Click here to enlarge this Graph
Outside appointments
The Remuneration Committee recognises that Non-Executive Directorships are a significant benefit in broadening executives' experience. Subject to review in each case, the Remuneration Committee's general policy is that Executive Directors may accept Non-Executive Directorships with other companies, so long as there is no conflict of interest and their effectiveness is not impaired. The executive is permitted to retain any fees for their service.
Service contracts
All Executive Directors' service contracts contain a twelve month notice period. The service contracts also contain restrictive covenants preventing the Directors from competing with the Group for six months following the termination of employment and preventing the Directors from soliciting key employees, clients and candidates of the employing company and Group companies for twelve months following termination of employment. On termination, any compensation payments due to a Director are calculated in accordance with normal legal principles. Mitigation of these payments would be applied, depending on the individual circumstances of each case.

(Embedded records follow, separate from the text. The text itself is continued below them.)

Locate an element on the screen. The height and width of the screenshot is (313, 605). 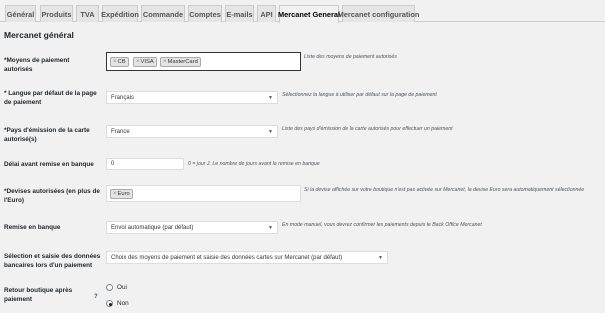
chip-label: CB is located at coordinates (122, 62).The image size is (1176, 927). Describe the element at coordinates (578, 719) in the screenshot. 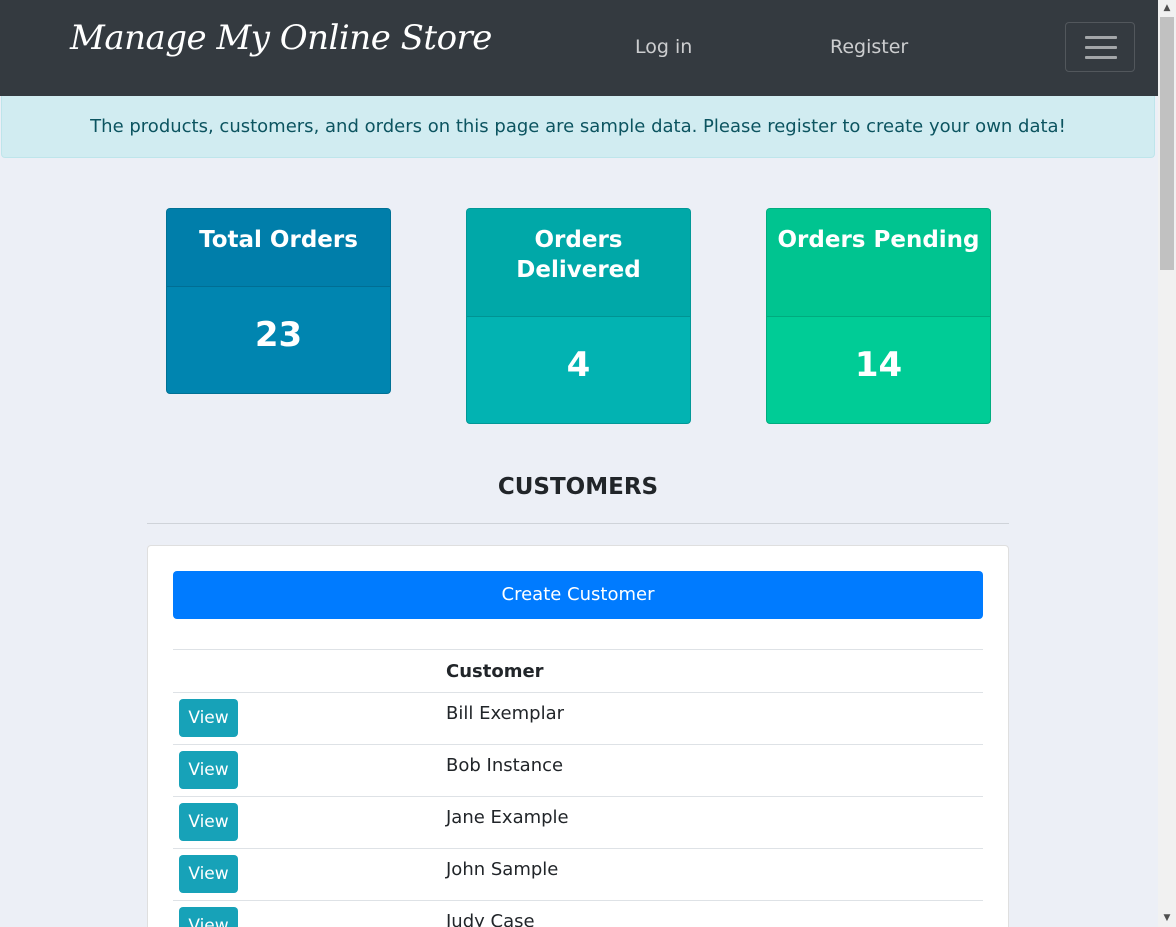

I see `table-row: View Bill Exemplar` at that location.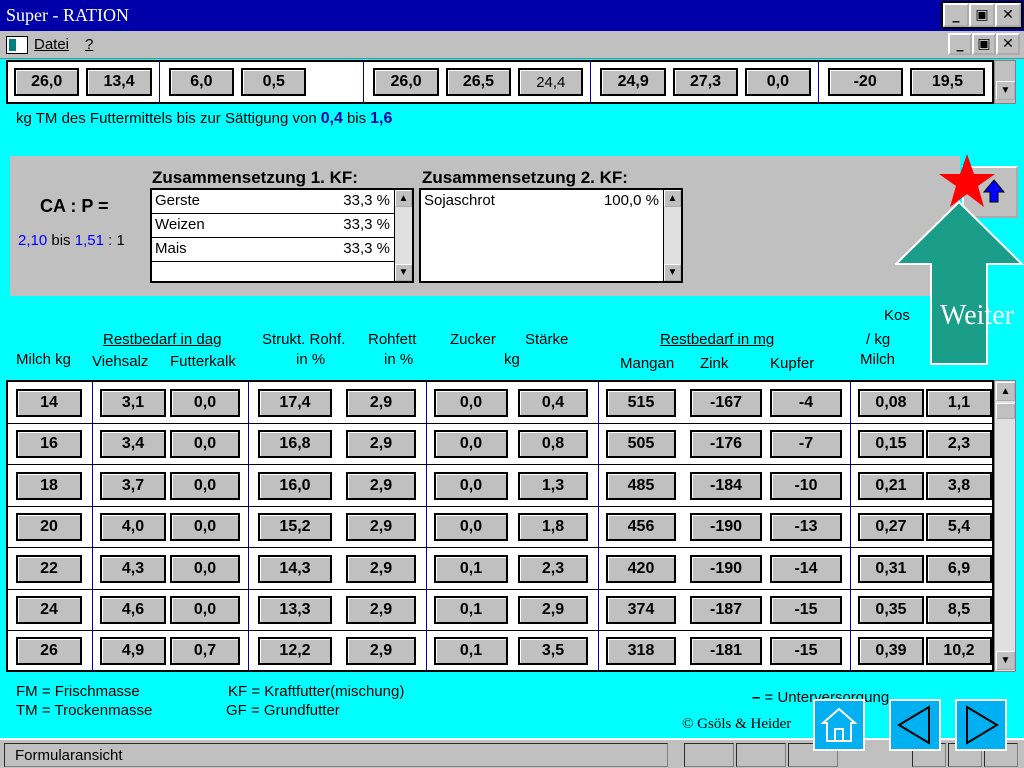 This screenshot has height=768, width=1024. Describe the element at coordinates (52, 44) in the screenshot. I see `menu-datei: Datei` at that location.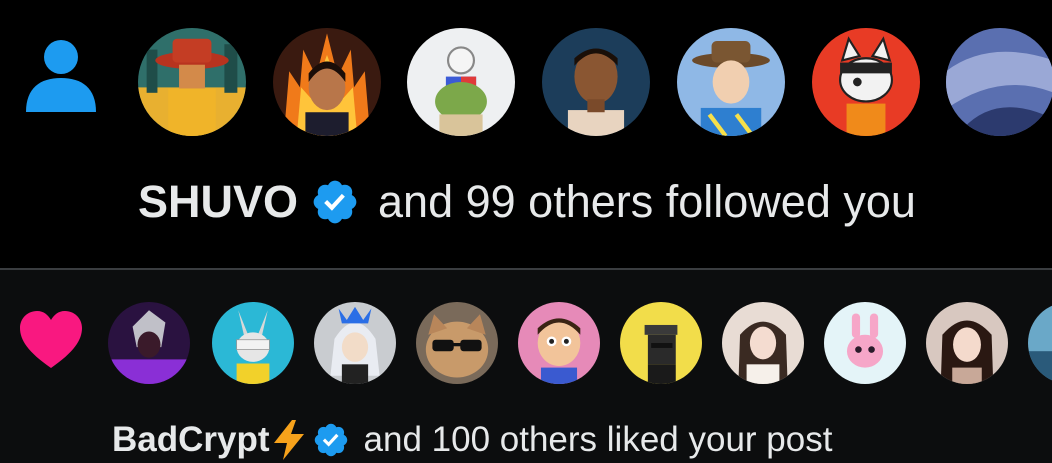  Describe the element at coordinates (288, 440) in the screenshot. I see `lightning-icon` at that location.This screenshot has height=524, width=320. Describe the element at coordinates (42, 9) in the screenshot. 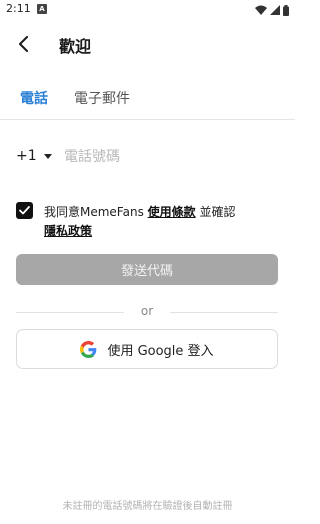

I see `notification-icon: A` at that location.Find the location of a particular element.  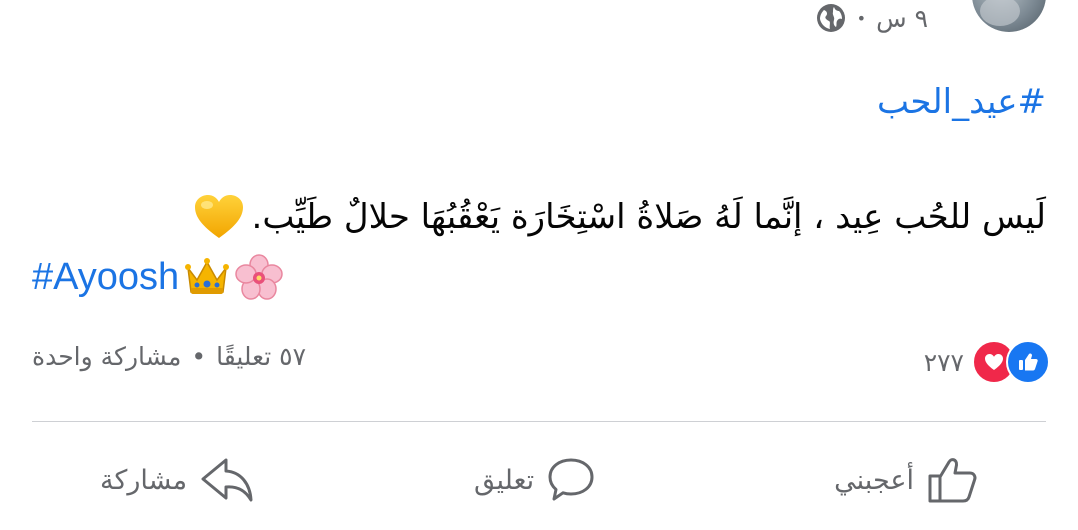

ayoosh-hashtag-link: #Ayoosh is located at coordinates (106, 278).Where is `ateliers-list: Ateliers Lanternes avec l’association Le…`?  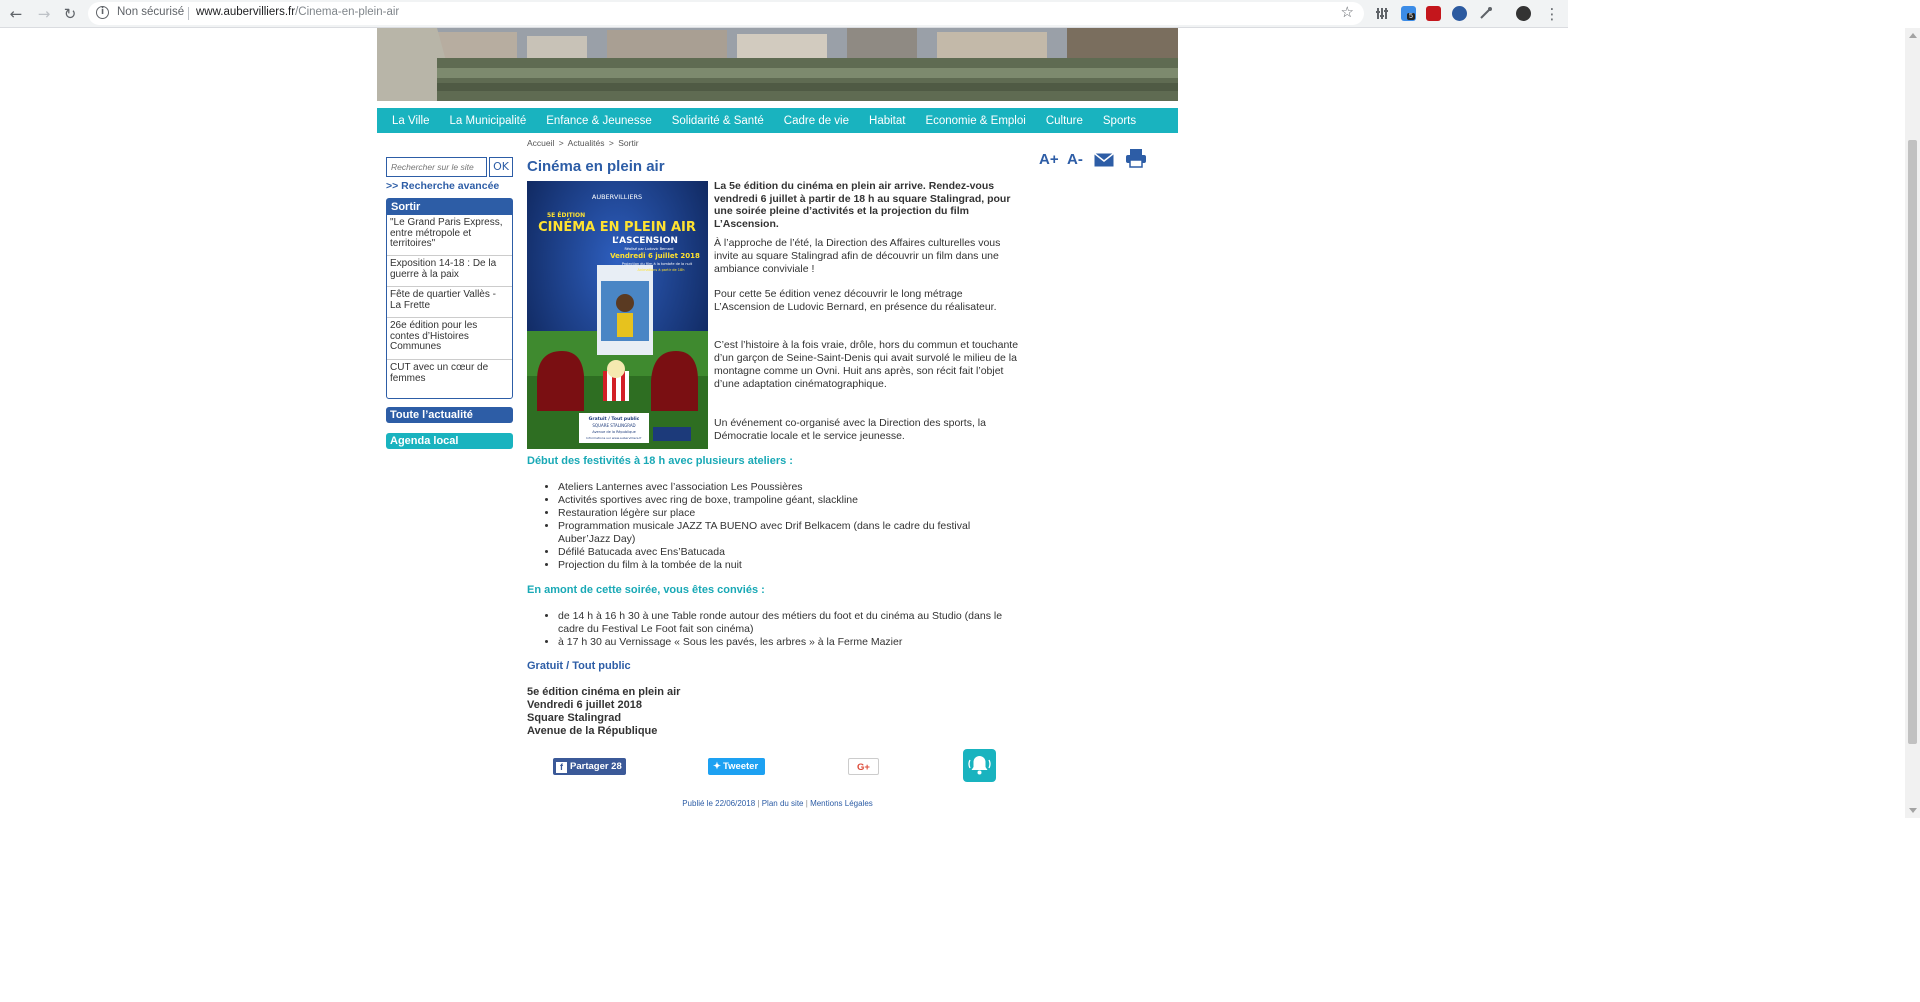 ateliers-list: Ateliers Lanternes avec l’association Le… is located at coordinates (780, 526).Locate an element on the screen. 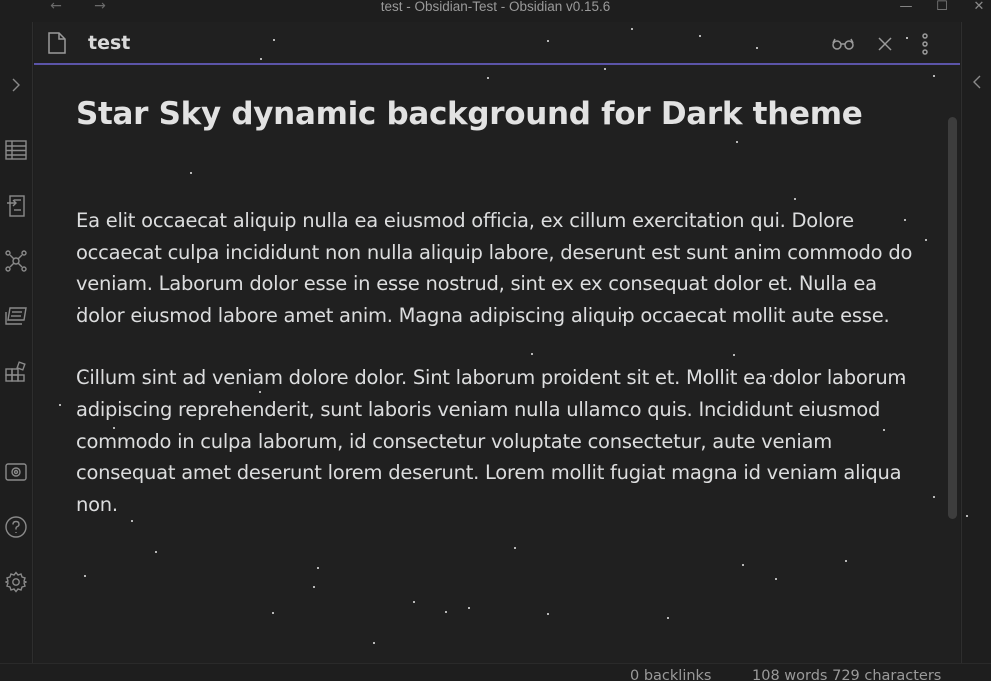 This screenshot has width=991, height=681. expand-sidebar-icon is located at coordinates (16, 85).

| Contract date | Unexpired term at 31 December 2007 |
Notice period | Provision for compensation on early termination |
Other termination provisions |
|
|---|---|---|---|---|---|
| Executive | |||||
| Steve Ingham | 05/03/01 | no specific term | 12 months | 12 months salary plus other contractual benefits | None |
| Charles-Henri Dumon | 13/06/03 | no specific term | 12 months | 12 months other contractual benefits | None |
| Stephen Puckett | 05/03/01 | no specific term | 12 months | 12 months other contractual benefits | None |
| Non-Executive | |||||
| Sir Adrian Montague CBE | 27/02/07 | 26 months | None | None | None |
| Stephen Box | 27/02/07 | 26 months | None | None | None |
| Ruby McGregor-Smith | 23/05/07 | 29 months | None | None | None |
| Dr Tim Miller | 15/08/05 | 7 months | None | None | None |
| Hubert Reid | 25/02/06 | 14 months | None | None | None |
Annual resolution
Shareholders will be given the opportunity to approve the Remuneration Report at the Annual General Meeting (resolution 6) on 23 May 2008.
Audit requirement
Within the Remuneration Report, the sections on Emoluments, and Directors' interests and share ownership requirements, are audited. All other sections of the Remuneration Report are unaudited.